A:主要看北上廣深,國際化都市,在國際社會眼皮底下。

Q:但是下壹步,老共應該會為這些地方的維穩大大力氣了——而且會好生提高相應維穩人員的待遇。

A:過於依賴維穩人員會產生另壹個效應,類似安德羅波夫時代的KGB那樣,獲得巨大話語權的維穩系統為了維護自己的存在,反而不會消滅不穩因素。也就是俗稱的養寇自重。

Q:這也是現在各種網信機構,不會真的出手封死所有梯子的原因所在,以及當年的計生部門,至少給金錢與關係戶留壹線的原因所在吧?怎麼說呢?估計國內外的各種反恐機構,也都存在類似的問題吧?

A:不壹定,這很大程度上是蘇聯式體制的權力結構誕生出來的。

Q:而且以後真的鬧大了,也就不會在意「國際上怎麼看」了吧?

A:國際形象下降了經濟進壹步惡化

Q:然而,現在不正是趕上中外經濟加速「脫鉤」嗎?不過,加速「脫鉤」的話,估計人民幣也快要成金圓券了……

A:中國不希望脫鉤啊。疫情結束后沒準土共會被經濟逼得重新低聲下氣找外國拉投資呢。

Q:話說現在,可支配的外匯儲備,在官面上不就還有5000~6000億美元嗎?

A:現在可能已經沒那麼多了,貿易談判交投名狀又燒了不少。疫情結束后沒準土共會被經濟逼得重新低聲下氣找外國拉投資呢。

Q:就看以此是能茍延殘喘,還是起死回生了。不過外企再大規模進行,也許可以緩和壹部分吧。而且,重新讓千萬失業者與畢業大學生燃起希望。
總之我感覺,老共真到了那壹步的話,會全力保證經濟能夠起死回生——但是否真煩的大差不離得起死回生,也就是另壹說了。
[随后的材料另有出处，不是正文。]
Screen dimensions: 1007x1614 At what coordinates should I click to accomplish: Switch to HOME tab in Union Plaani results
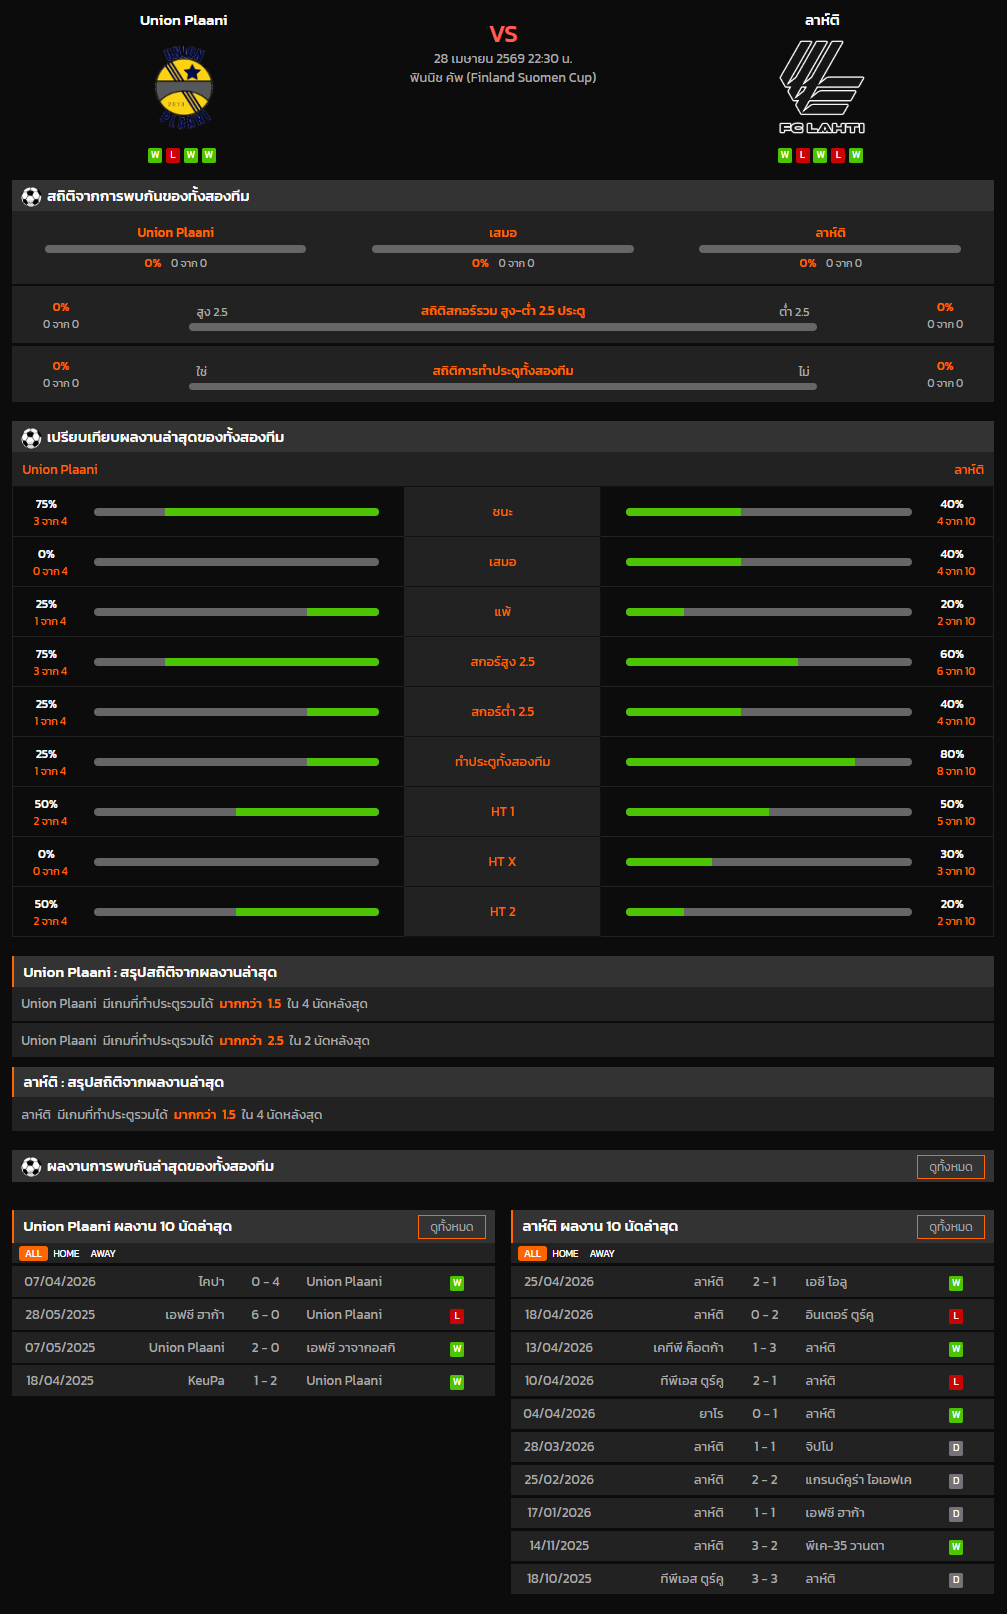coord(66,1254)
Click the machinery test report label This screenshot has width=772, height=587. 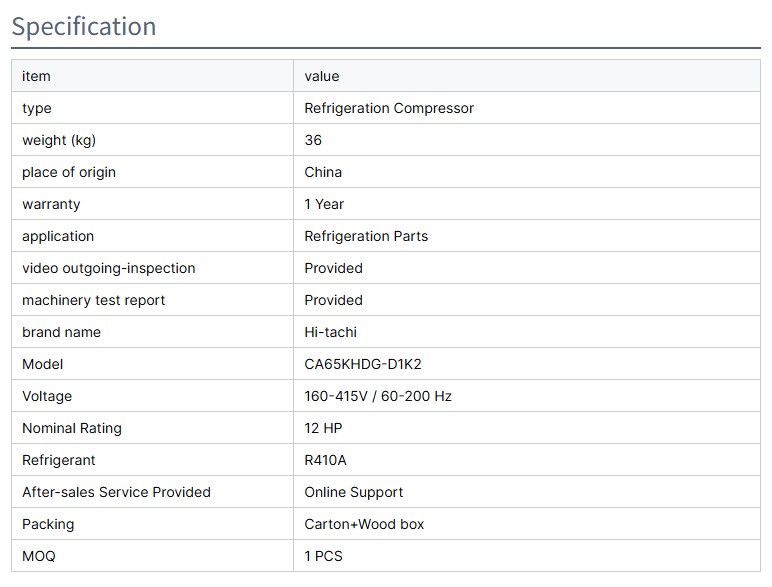(94, 300)
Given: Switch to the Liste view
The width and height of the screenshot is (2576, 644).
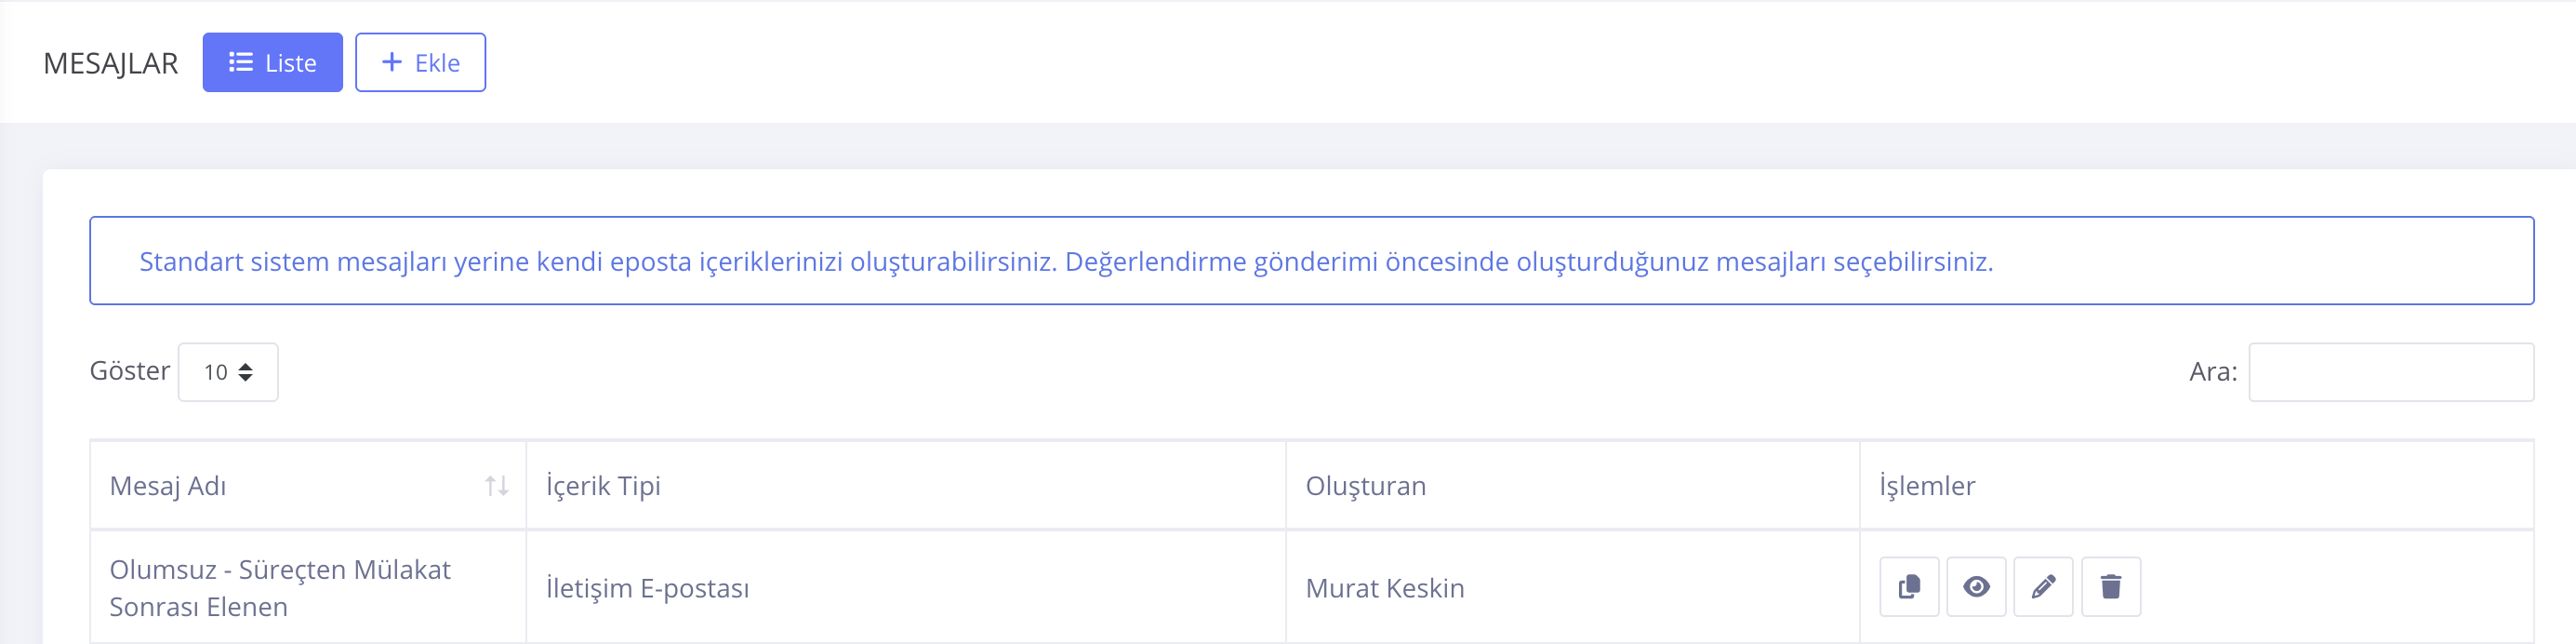Looking at the screenshot, I should [272, 63].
A:中國投資回報率去年就降到全球平均線,今年肯定更低,外企主動來的理由不太充分啊。除非跟八九十年代似的又各種優待,人家上不上鉤還不好說。
嗯……沒準這倒是能推動法治改革。

Q:但是,政治改革應該還是沒戲吧。

A:法治改革也算是政治改革的壹部分吧,外資逃跑的另壹個重要理由是這些年中國法治越來越不透明。

A:不過,體制的根本改革是另壹回事吧。

A:也不壹定,法治改革徹底的話,能倒逼出三權分立來。當然,僅僅是論述可能性。

A:也可能只是在執法甚至立法層面,額外照顧外企吧?

Q:對,所以只是論述可能性而已,別指望就對了。總的來說這個體制想改已經非常難了。

Q:要是外資再次大迴流——以八九十年代的特權待遇來吸引。那麼老共現有的體制,估計又能茍很長壹段時間了吧。

A:「投資回報率那麼低,誰來啊。而且法治環境太差,而且已經惡名在外了。
法治沒有保障,超國民待遇的吸引力就很有限。就算給他習近平本人的待遇,最後掙的錢被共產黨黑了,有卵用。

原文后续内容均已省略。